Chaque stade des clubs membres de LaLiga est équipé de 16 caméras de suivi optique qui positionnent les sportifs et les arbitres par rapport à la balle 25 fois par seconde. Pour cela, LaLiga Tech emploie la technologie de computer vision de ChyronHego, un spécialiste des technologies de retransmission d’événements médiatiques. Ces données sont combinées avec les événements obtenus grâce à la plateforme de statistiques sportives Opta Sport.

LaLiga Tech Mediacoach
L'outil Mediacoach de LaLiga Tech permet d'analyser les performances des joueurs.

Ce gros volume de données obtenu en batch ou en temps réel permet de « produire des statistiques et des prédictions intéressantes », dixit le responsable de la data science. « Par exemple, quand un joueur tire vers le but, nous sommes capables de calculer la probabilité qu’il marque », illustre-t-il.

C’est l’une des fonctionnalités de MediaCoach, une solution proposée à la fois aux diffuseurs et aux clubs de football.

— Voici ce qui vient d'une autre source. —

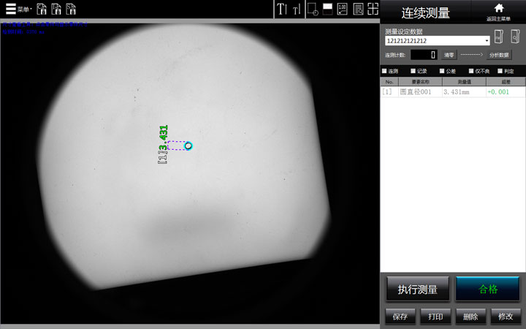Click the 执行测量 button
526x329 pixels.
(417, 290)
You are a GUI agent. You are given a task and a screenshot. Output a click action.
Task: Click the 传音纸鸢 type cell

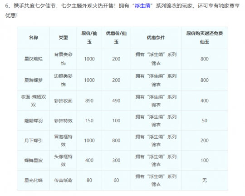[63, 181]
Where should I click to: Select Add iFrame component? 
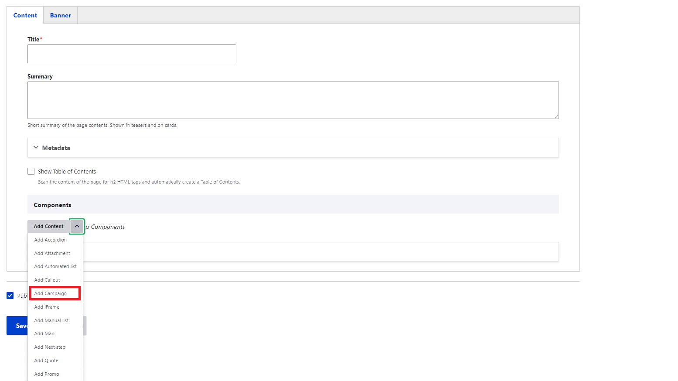pos(47,307)
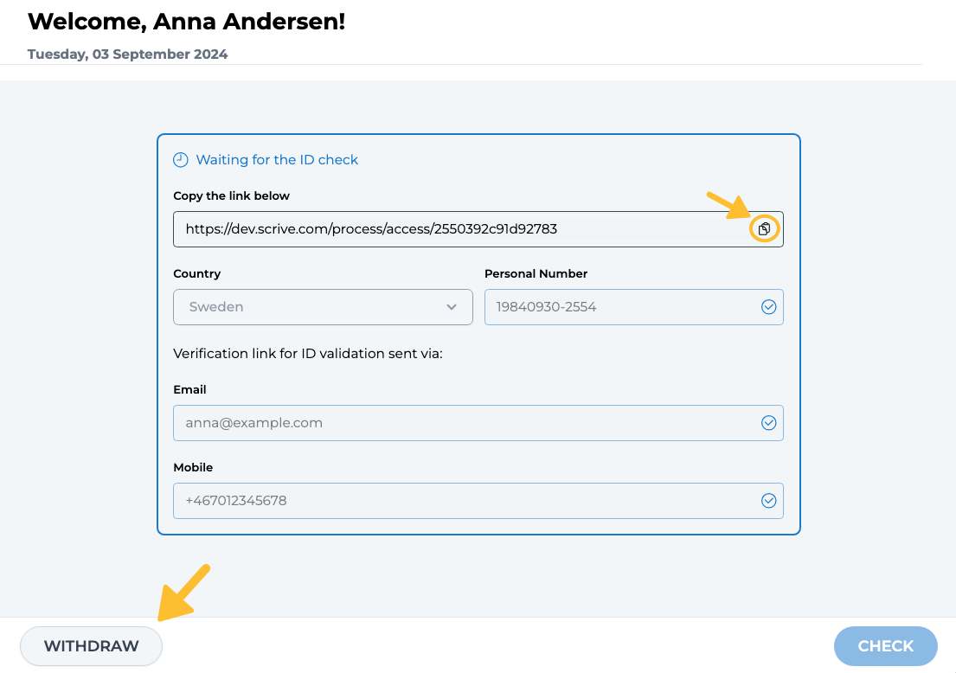Copy the process link to clipboard
Image resolution: width=956 pixels, height=673 pixels.
pos(764,229)
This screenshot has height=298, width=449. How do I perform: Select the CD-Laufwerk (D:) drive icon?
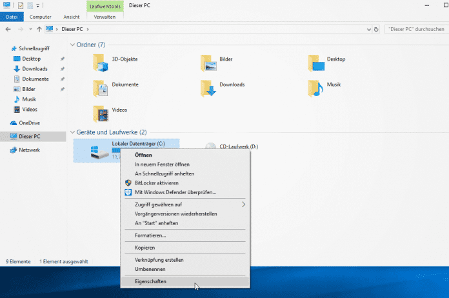click(210, 147)
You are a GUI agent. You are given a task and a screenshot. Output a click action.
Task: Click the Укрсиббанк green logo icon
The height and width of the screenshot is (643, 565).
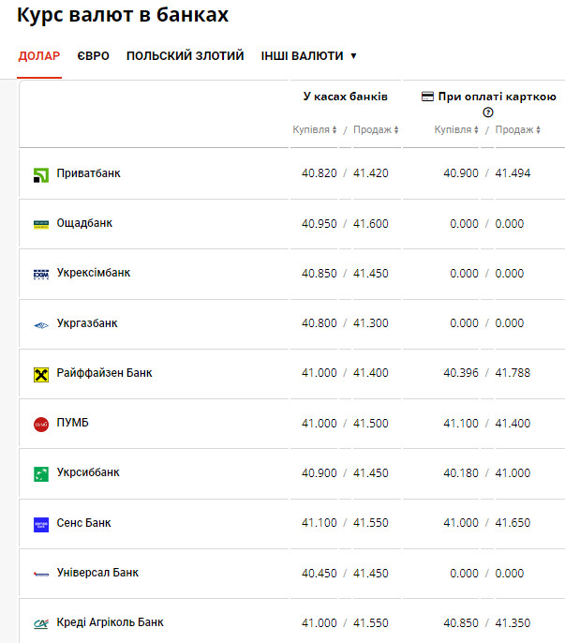(40, 473)
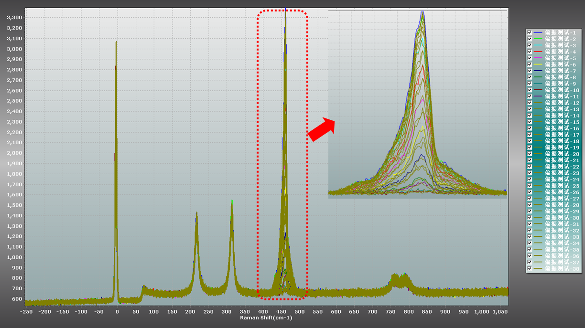Click the green line swatch of 偏振测试-2
The width and height of the screenshot is (585, 328).
(538, 39)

Celle-ci extrait plus de 1 900 points de données par joueur (et 300 métriques en temps réel). Les clubs, eux, l’utilisent pour analyser et améliorer les tactiques des équipes. L’outil peut également analyser les actions des arbitres, l’objectif étant d’éviter au maximum les interruptions afin de rendre les matchs les plus fluides possibles.

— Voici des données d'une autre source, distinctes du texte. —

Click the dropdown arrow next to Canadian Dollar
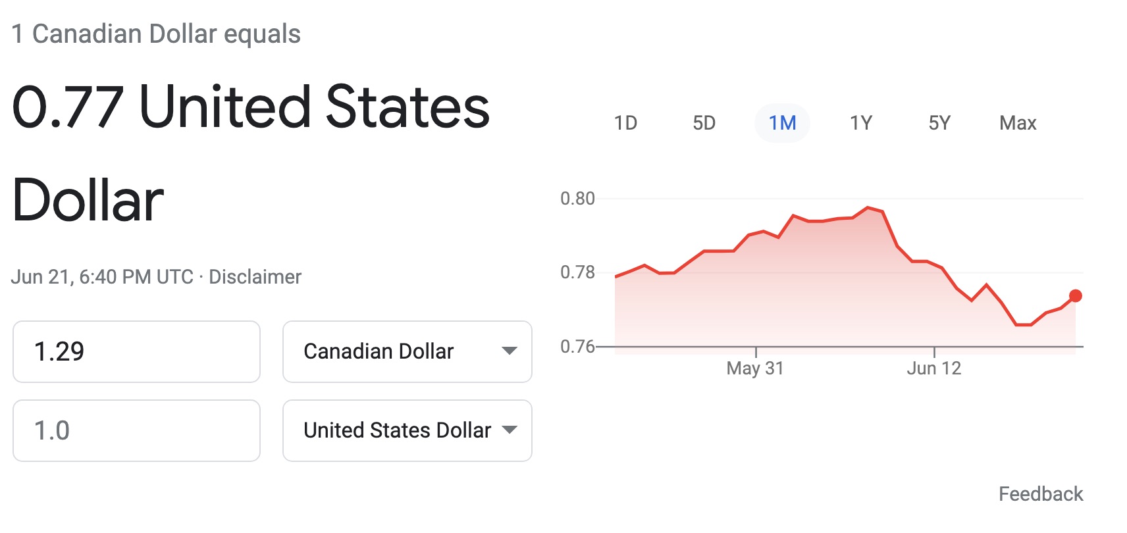1127x533 pixels. (x=509, y=351)
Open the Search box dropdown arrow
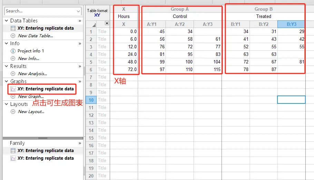The width and height of the screenshot is (314, 180). click(x=78, y=11)
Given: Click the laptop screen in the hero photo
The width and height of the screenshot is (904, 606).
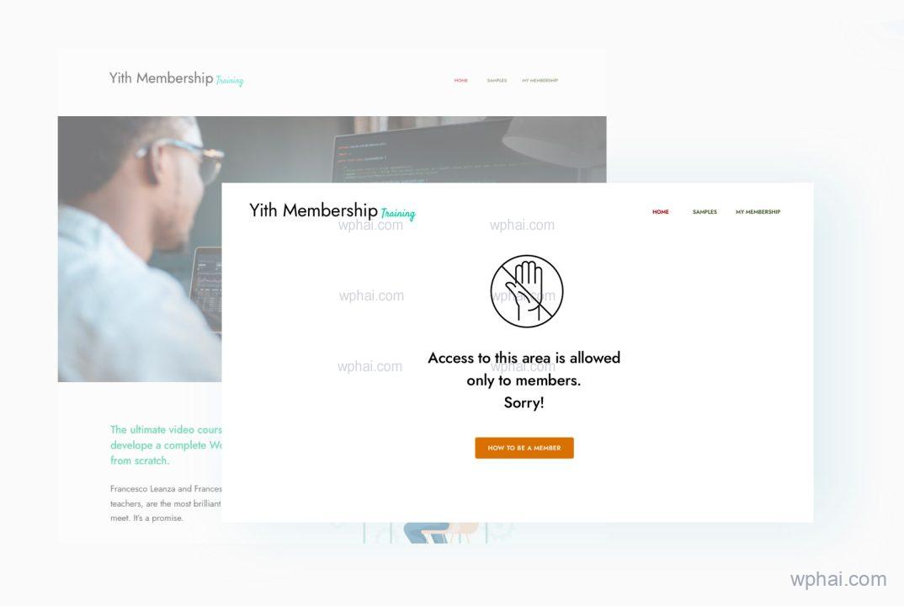Looking at the screenshot, I should 208,285.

Pour détecter et empêcher les matchs arrangés, LaLiga Tech analyse en temps réel les données en provenance de quarante plateformes de paris sportifs. Un réseau de neurones est utilisé pour détecter si certains paris sortent de la norme ou pour identifier les parieurs proches des équipes ou des joueurs. « Notre réseau de neurones effectue des prédictions sur les pronostics. Un modèle de régression compare ces prédictions avec les données temps réel en provenance des plateformes de paris », explique Rafa Zambano. « Le modèle de régression facilite l’explication des comparaisons. Nous pouvons indiquer quelles variables influent le plus sur un résultat en sortie avant que l’équipe en charge de cette analyse prévienne la police ».

LaLiga Tech s’intéresse à d’autres sports

LaLiga Tech a donc réussi à développer un large éventail de solutions pour traiter les données d’une compétition sportive : le football. Elle doit désormais adapter ses algorithmes à d’autres sports.

« Actuellement, mon principal défi est de reproduire ce que nous avons obtenu avec LaLiga pour répondre aux besoins d’autres compétitions ».
Rafa ZambranoResponsable data science, LaLiga Tech

« Actuellement, mon principal défi est de reproduire ce que nous avons obtenu avec LaLiga pour répondre aux besoins d’autres compétitions », affirme Rafa Zambano. « Nous devons adapter nos solutions à d’autres sports, travailler avec d’autres partenaires ».

De son côté, Tom Woods estime que LaLiga Tech a réussi son pari technologique et que l’entité, tout comme sa société mère, participe à l’attractivité du championnat espagnol.

« Nous nous considérons responsables de l’engagement des fans, de la protection des contenus, de la lutte contre la fraude et de bien d’autres aspects », assure Tom Woods.

« Il y a d’autres institutions dans l’industrie du sport qui cherchent à faire la même chose. Nous avons des packages de technologies qui fonctionnent déjà, les bons connecteurs vers les écosystèmes IT et certains clubs les utilisent en production », poursuit-il.

Et si les premiers clients de LaLiga Tech sont les ligues de football espagnoles et belges, l’entité a bien l’intention de proposer ses services à un ensemble de ligues sportives, y compris celles consacrées à l’e-sport, mais aussi aux diffuseurs. « Nous avons un contrat avec le World Padel Tour, un sport qui gagne rapidement en popularité », illustre Tom Woods. Pour ceux qui le découvrent, le padel est un sport de raquettes qui mélange les règles du tennis, du squash, du tennis de table et de la pelote basque. « Nous avons bâti leur plateforme OTT. Aujourd’hui, ils ont plus de 400 000 usagers inscrits », décrit le responsable de la communication.